Interviewer: Now, if your child is complaining of leg pains, could it be growing pains, or is it something more serious?
Dr. Julia Rawlings is a nonoperative sports medicine physician here at University of Utah Health. And let's start with the type of leg pain I think just about every kid, at some point, experiences. One point or another, it seems pretty benign. What exactly is growing pain? What are growing pains, I guess?
Dr. Rawlings: Yeah. So growing pains, the name came kind of early in the 1930s and 1940s when people thought that growth was related to these pains that children get, usually later in the afternoon, evening, or maybe even wakes them up at night. But we know now that it's not related to growth, but it's more likely just related to children being very active during the day. So it's just these pains that come on later in the day or at night, mostly from kind of overuse of muscles.
Interviewer: But it's not like the bones are stretching or anything like that. It's just . . .
Dr. Rawlings: No, it doesn't have anything to do with growing. It does happen in children, but it doesn't affect their growth. It's not directly related to growing.
Interviewer: My understanding is it's pretty normal for kids to be having this and just as part of, like, I guess being active and running around.
Dr. Rawlings: It's very common. And the places where it's most common, usually it happens in the calf, the thigh, or the back of the knee. So those are some of the spots that we look at.
Interviewer: Okay. And it's like an aching or just like . . . I guess, how do we know that it's like that kind of pain?
Dr. Rawlings: Yeah, it's like an aching or a throbbing pain. Sometimes children will grab the back of their legs or grab their thighs or just be more cranky. It's usually at the end of the day. It can wake them up at night though.
Interviewer: And so your child's complaining of pain. I guess, as a parent, if you're worried, you know, what should you be on the lookout for to find out if it's something more than just typical growing pains?
Dr. Rawlings: Yeah. So growing pains usually happen intermittently. So it can happen every night, but that's a little less common. So growing pains typically are intermittent. They're usually in both legs, not necessarily at the same time. And the child usually wakes up in the morning completely fine and running around like there's nothing wrong. Those are all very typical for growing pains.
Interviewer: So say a kid is, you know, maybe continually complaining about leg pain or maybe they're getting it through the day. As a parent, what are some of the signs and symptoms that you should be on the lookout for to kind of let you know this isn't growing pains, it's something more serious?
Dr. Rawlings: Yeah, great question. So if your child is complaining of pain, particularly during the day, if they are complaining of pain in the same leg, if the pain stops them from participating in sports activities or from running with their friends, if they are limping with the pain during the day, or if you see anything else that seems abnormal, so swelling of the leg, redness of the leg, if they're getting fevers with it, all of that is something besides growing pains, and you should be seen for that.
Interviewer: And not to, say, worry parents, you know, prematurely, but what could be going on with their child?

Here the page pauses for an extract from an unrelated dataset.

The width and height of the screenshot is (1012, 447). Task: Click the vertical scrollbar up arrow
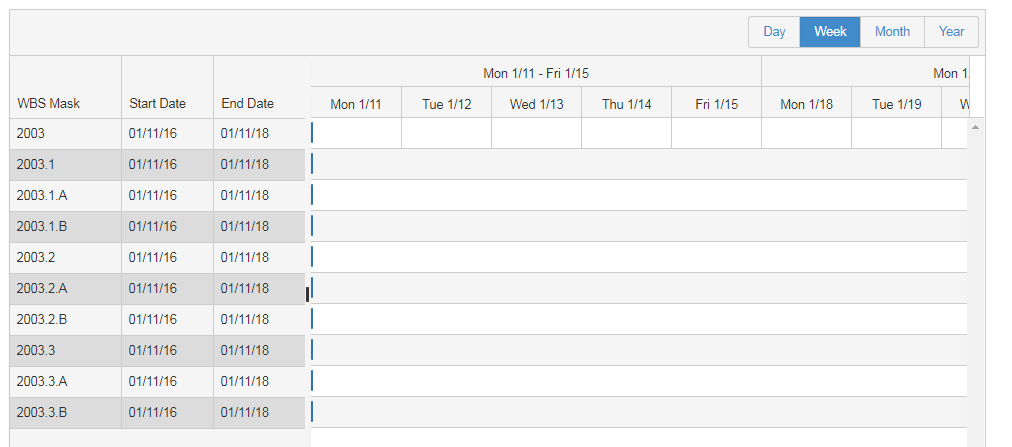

Dr. Rawlings: So it could be something as simple as an overuse injury. Lots of times, in children that play sports, we see overuse injury at the growth plates actually. That's probably one of the more common things. If they're very active, say a teenager running, they could get a stress injury. They could just have tight muscles, and stretching could be helpful. All the way up to the more serious things that are very rare and uncommon, like childhood arthritis or bone cancer.
Interviewer: If your child is, say, showing some of these symptoms, what kind of doctor should you be going to, to, you know, treat the leg? Is it a primary care pediatrician? Is it a sports medicine specialist?

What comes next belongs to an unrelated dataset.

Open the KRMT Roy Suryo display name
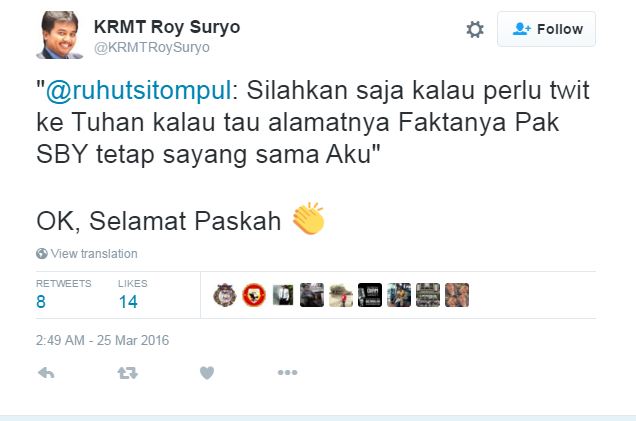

Dr. Rawlings: I think, initially, if your pain is kind of vague and you're not sure what's going on, starting with the pediatrician is a great place. If it's something more serious, like they're not limping, they can't get into the pediatrician, it is reasonable to go to an urgent care or the emergency department, particularly if they won't walk at all. We need to see what's happening. There are . . . sometimes toddlers will have a small fall and twist their leg, and they won't walk, and they'll have a little fracture that you won't even pick up on. And so that's one of the more common reasons we'll see toddlers stop walking, and that's something that can be taken care of either by a pediatrician, a nonoperative sports medicine provider, or in an urgent care emergency medicine setting.
Interviewer: And is there anything, maybe a home remedy, something they could try at home before they, say, take them into a doctor to maybe alleviate any of the pain that they're experiencing?
Dr. Rawlings: Yeah. So if they're experiencing more of these growing pains, kind of intermittent pains in the evening or at night, you can do things like massage the legs, massage the muscles. Warm packs, heating pads are helpful. If it's severe, you can try some acetaminophen, Tylenol, or ibuprofen. And sometimes if it's pretty frequent, you can have them do some stretching during the day and see if that helps as well.